The United States' chief infectious disease expert said that the country can take important steps towards returning to the normal situation it was in before the outbreak of the epidemic, even before the country reaches a herd of immunity from the virus. Anthony Fauci says the best estimates for when enough people are immune to end an outbreak range from 70-85% of the population - a figure that is expected in late summer or early fall.
He adds that with the escalation of the vaccination rate and the protection of those most vulnerable to the virus, some government restrictions can be lifted. "You don't have to wait until you have complete herd immunity to really have a profound effect on what you can do," Fauci said.
The price of the pair reached a new multi-month high in late February when it hit 1.4243, but a fall back below 1.40 raises questions about whether the pair has peaked now.

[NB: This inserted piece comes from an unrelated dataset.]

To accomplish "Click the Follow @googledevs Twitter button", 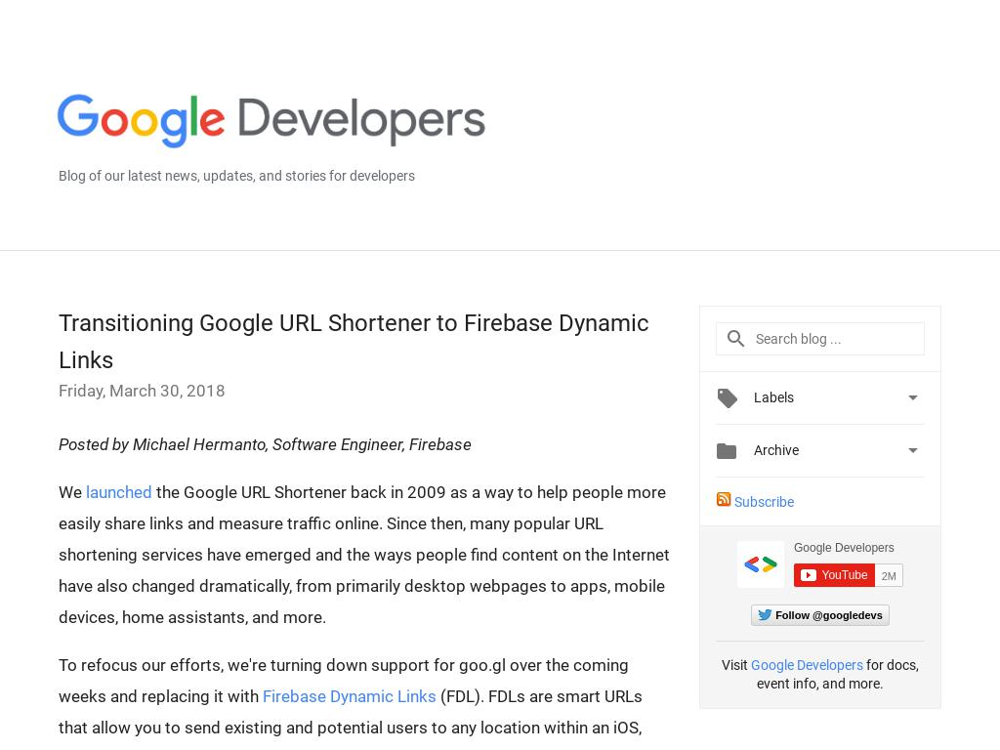I will pyautogui.click(x=819, y=615).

Forex analysts at ING say now is not the time to lose bullish confidence in the GBP/USD pair, and this week they released a research update detailing how they believe the British pound is the best among the major G10 currencies.

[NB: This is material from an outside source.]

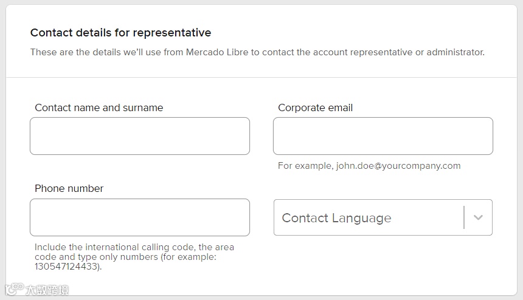Click the "For example," email hint text

pos(305,166)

As a result, strategic analysts at the Netherlands-based investment bank and lender say they expect the GBP/USD pair to rise significantly above current levels in the coming months. Chris Turner, Head of Forex research at ING in London, says: “Rapid vaccination and improved growth prospects in the UK have resulted in a full re-pricing of potential Bank of England cuts (in stark contrast to the European Central Bank) - which in turn benefited the pound sterling“
The UK budget announced in the first week of March is seen by ING strategists as being marginally positive for the pound as it extends the rental subsidy plan until September. British Finance Minister Rishi Sunak had announced a net gift in the short term that will see an additional 65 billion pounds in spending, grants and tax breaks, which means that the total spending and additional benefits available during the crisis is 352 billion pounds.
Adam Cole, Forex Strategist at RBC Capital Markets says, “According to our estimates, the UK has now provided more financial easing than any other country in the G10. A combination of tax cuts and spending increases has taken our estimates of total stimulus through 2020 and 2021 to 14% of GDP.” Meanwhile, the market is not believed to have exaggerated too much in the view that the British pound will outperform in 2021, which means that positioning will not necessarily be a headwind.
However, ING joined other analysts - at UBS, for example - in saying that the recent dollar rally is likely to be temporary and that the US dollar's downtrend will resume once the sell-off in US Treasury bonds subsides. They expect the GBP/USD price to reach a high of 1.50 this year.
Technical analysis of the pair:
On the daily chart, the GBP/USD pair is trying to avoid a collapse below the lower line of the prominent ascending channel, and it appears that with the recent decline, it will be a base for launching higher again. The bulls' control will increase and buying will increase if the pair returns to stability above the psychological resistance 1.4000, which may push the pair to higher levels, the most important of which are 1.4085, 1.4165 and 1.4300. Still, I would prefer to buy the pair on every downside. The foundations and factors for the GBP's future gains are still strong and gaining momentum. The closest support levels for the pair are currently 1.3880, 1.3770 and 1.3600.
The economic calendar is still short on important British economic releases. Therefore, the US dollar will be affected today by the announcement of the number of weekly jobless claims.